## Records provided
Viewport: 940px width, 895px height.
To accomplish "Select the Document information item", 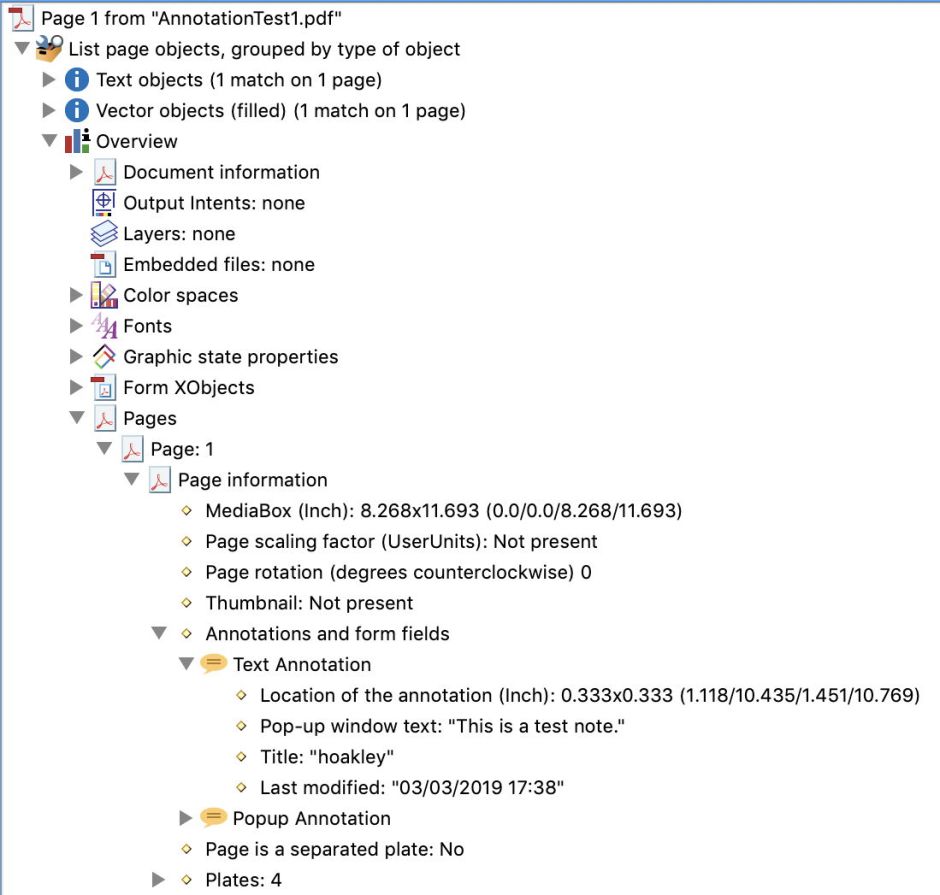I will [221, 172].
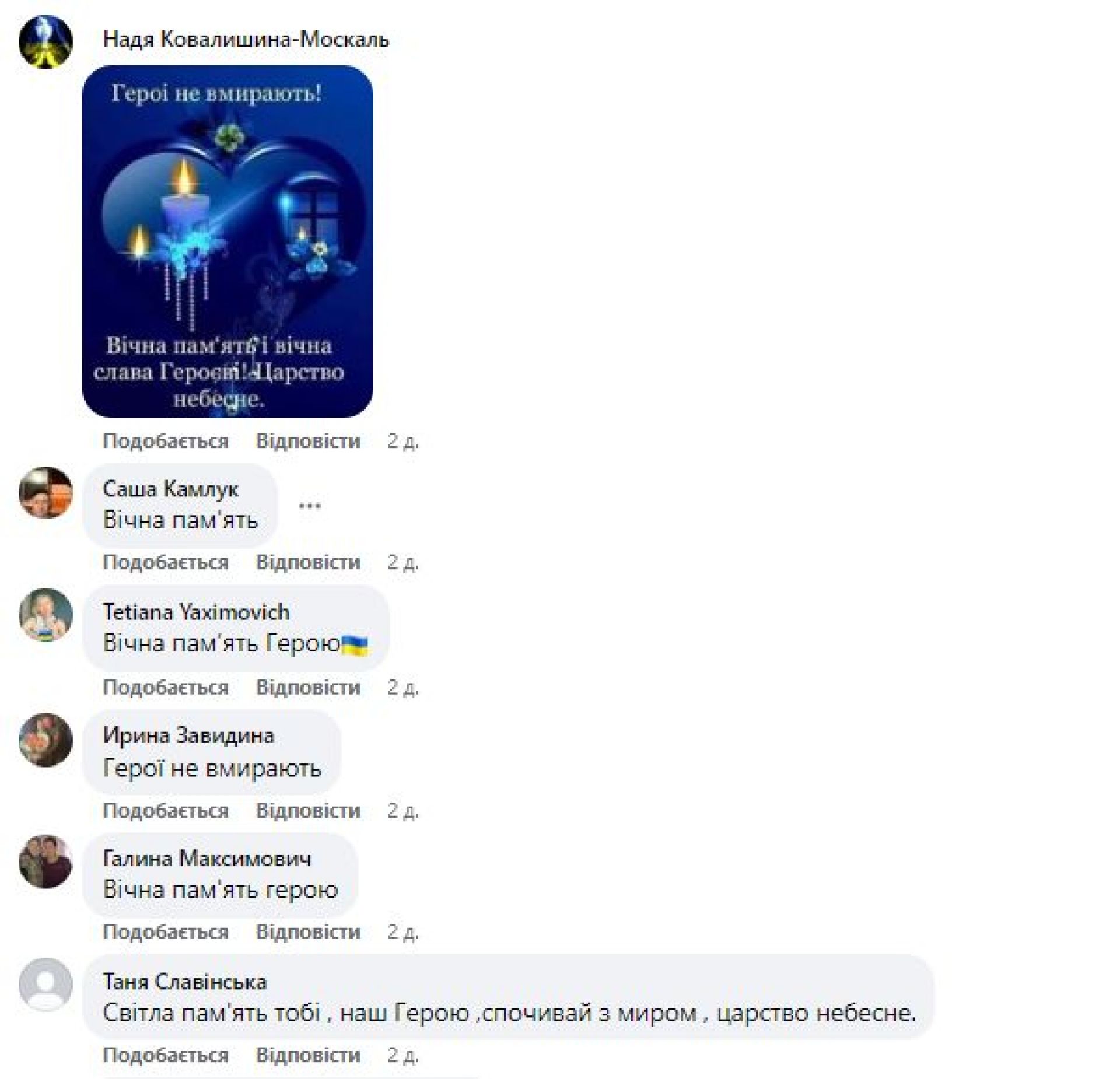This screenshot has height=1079, width=1120.
Task: Open the name link Tetiana Yaximovich
Action: point(196,612)
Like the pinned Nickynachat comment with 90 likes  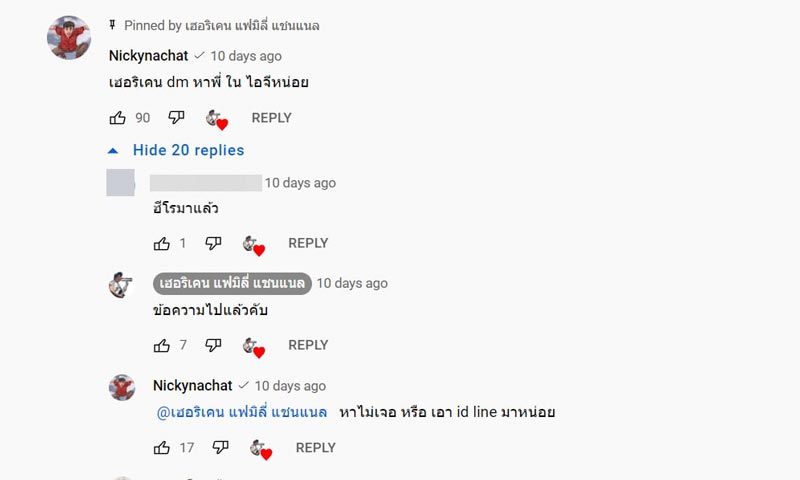click(118, 118)
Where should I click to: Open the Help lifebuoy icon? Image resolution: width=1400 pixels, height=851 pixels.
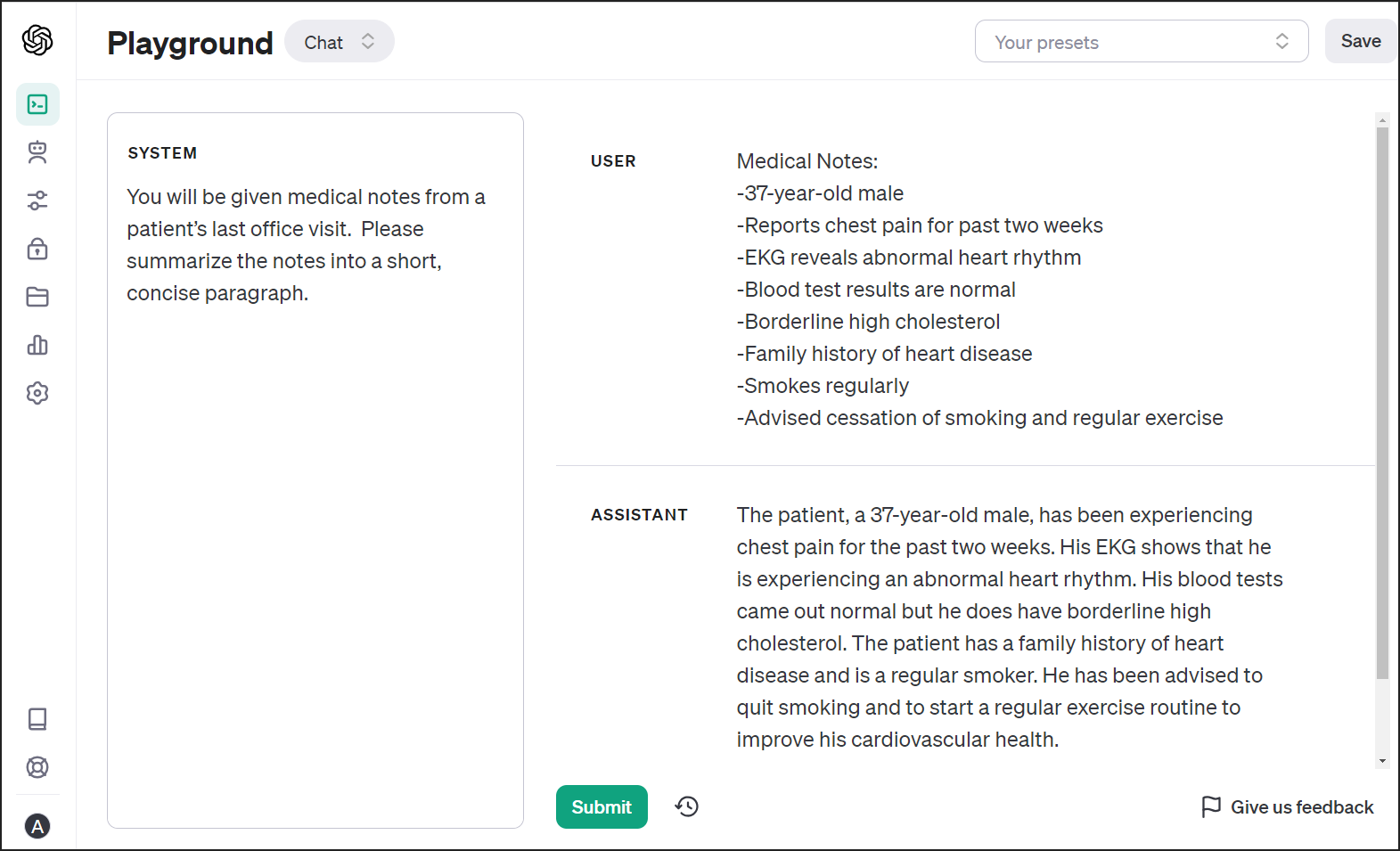click(x=37, y=767)
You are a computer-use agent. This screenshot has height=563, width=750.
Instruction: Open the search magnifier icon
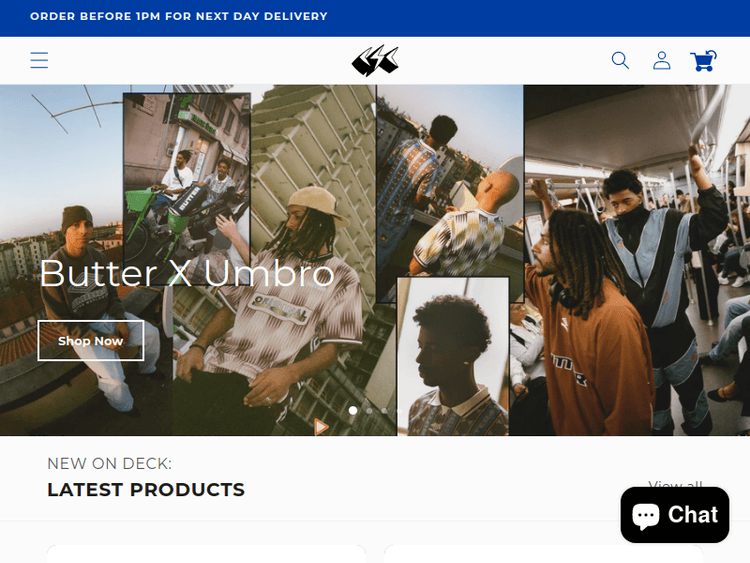click(x=620, y=60)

## What is required
Exact copy required, pictures excluded: the lines from the one holding "Where should I" through the last line of the data, both ends included.

## Final answer
Where should I click to: Open the Help lifebuoy icon? Image resolution: width=1400 pixels, height=851 pixels.
click(x=37, y=767)
You are a computer-use agent. This screenshot has height=563, width=750.
Instruction: Open the search magnifier icon
click(x=620, y=60)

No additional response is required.